Exercise aim
Find the line containing "This screenshot has height=557, width=740." in the entries below. Restate it and each line after it, word for word, up to and including the line containing "Screen dimensions: 960x659".

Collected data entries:
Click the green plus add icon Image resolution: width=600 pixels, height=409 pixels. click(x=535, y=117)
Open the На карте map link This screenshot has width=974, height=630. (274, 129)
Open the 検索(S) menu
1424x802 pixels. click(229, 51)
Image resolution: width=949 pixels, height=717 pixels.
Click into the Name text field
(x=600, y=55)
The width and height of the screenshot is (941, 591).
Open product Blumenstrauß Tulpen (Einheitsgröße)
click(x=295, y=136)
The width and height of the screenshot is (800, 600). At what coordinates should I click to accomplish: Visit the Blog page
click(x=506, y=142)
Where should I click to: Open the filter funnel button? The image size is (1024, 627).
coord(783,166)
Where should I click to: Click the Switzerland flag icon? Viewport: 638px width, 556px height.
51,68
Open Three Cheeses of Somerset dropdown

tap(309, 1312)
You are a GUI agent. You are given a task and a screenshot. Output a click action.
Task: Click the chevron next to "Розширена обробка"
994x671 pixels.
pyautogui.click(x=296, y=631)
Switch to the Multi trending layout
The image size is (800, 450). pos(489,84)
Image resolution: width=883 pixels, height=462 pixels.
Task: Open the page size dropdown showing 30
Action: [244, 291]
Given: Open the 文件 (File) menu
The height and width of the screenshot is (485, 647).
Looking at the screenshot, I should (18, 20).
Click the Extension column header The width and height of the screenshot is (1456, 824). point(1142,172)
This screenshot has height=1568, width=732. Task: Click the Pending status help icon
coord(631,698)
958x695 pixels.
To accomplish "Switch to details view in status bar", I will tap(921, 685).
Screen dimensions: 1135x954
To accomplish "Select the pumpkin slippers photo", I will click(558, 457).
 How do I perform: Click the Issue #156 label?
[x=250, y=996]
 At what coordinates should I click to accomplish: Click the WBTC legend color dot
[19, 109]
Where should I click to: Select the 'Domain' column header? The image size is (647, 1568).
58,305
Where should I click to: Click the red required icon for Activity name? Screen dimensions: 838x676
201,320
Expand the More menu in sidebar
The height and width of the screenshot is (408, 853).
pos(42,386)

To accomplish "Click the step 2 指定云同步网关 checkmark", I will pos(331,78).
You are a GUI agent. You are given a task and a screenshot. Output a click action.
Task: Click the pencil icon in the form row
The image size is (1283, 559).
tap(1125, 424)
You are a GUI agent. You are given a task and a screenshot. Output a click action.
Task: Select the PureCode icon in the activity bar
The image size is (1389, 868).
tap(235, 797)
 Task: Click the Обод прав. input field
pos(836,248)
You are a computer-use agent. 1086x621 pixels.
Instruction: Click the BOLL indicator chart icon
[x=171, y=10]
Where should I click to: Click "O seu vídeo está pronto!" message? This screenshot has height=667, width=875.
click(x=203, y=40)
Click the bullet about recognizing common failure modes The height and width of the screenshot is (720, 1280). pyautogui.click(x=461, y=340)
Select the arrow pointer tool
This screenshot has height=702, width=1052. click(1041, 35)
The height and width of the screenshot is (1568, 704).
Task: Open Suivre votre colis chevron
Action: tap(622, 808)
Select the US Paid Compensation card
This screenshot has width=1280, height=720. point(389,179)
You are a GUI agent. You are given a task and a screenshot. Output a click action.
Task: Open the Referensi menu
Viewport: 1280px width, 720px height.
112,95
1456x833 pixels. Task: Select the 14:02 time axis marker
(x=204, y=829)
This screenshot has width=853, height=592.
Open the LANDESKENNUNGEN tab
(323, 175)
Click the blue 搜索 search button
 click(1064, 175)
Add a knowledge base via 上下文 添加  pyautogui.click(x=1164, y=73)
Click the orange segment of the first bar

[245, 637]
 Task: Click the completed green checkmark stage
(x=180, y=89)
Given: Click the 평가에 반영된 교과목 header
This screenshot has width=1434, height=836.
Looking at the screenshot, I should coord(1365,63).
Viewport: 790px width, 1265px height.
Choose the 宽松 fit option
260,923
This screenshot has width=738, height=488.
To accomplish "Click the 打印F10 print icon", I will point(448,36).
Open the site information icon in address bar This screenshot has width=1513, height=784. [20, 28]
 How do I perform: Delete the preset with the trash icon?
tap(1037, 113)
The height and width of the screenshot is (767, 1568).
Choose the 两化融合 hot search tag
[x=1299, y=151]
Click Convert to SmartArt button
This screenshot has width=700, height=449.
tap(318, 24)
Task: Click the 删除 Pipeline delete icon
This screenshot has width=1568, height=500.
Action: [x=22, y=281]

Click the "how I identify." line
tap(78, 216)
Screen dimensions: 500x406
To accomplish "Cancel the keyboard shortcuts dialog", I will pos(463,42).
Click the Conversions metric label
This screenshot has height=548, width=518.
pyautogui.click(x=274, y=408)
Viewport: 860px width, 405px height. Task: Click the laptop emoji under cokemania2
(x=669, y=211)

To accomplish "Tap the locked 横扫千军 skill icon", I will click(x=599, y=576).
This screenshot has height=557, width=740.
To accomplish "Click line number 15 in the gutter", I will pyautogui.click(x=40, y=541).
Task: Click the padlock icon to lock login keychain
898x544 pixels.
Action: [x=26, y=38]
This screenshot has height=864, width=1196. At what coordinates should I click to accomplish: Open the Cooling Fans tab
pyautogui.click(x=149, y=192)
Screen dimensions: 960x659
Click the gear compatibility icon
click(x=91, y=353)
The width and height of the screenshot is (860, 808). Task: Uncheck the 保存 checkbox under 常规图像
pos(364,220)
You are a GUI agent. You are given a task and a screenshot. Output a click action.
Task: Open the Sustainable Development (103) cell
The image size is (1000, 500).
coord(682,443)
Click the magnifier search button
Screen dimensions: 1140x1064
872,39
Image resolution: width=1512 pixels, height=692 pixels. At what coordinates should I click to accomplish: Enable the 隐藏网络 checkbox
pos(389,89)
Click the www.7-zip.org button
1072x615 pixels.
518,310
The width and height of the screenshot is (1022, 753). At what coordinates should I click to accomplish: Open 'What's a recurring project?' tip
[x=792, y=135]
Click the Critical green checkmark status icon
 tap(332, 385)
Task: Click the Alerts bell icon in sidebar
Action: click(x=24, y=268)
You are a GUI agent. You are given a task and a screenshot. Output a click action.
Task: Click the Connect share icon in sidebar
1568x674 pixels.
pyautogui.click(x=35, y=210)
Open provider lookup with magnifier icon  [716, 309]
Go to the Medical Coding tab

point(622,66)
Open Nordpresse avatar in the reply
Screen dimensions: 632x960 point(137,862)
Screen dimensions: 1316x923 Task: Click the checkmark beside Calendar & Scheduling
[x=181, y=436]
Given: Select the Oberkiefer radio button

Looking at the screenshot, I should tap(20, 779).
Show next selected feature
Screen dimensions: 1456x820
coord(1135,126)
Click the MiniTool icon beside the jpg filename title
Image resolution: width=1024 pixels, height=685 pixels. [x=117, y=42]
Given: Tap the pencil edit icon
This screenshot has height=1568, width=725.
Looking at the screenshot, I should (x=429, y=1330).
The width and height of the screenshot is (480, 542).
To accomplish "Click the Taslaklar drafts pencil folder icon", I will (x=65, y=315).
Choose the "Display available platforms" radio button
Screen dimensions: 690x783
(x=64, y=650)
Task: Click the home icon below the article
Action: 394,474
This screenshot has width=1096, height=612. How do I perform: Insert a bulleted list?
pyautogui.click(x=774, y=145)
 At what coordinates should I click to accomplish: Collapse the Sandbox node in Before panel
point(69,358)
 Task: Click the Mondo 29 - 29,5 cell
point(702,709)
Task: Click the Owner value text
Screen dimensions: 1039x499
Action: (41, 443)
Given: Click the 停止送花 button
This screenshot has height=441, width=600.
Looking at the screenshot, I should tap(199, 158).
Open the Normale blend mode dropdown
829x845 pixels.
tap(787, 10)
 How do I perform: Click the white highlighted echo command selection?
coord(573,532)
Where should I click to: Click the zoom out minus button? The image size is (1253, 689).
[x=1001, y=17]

Answer to this exercise
This screenshot has height=557, width=740.
To accomplish "Click line number 15 in the gutter", I will pyautogui.click(x=40, y=541).
Task: Click the padlock icon to lock login keychain
898x544 pixels.
Action: [x=26, y=38]
This screenshot has height=864, width=1196. At what coordinates should I click to accomplish: Open the Cooling Fans tab
pyautogui.click(x=149, y=192)
Screen dimensions: 960x659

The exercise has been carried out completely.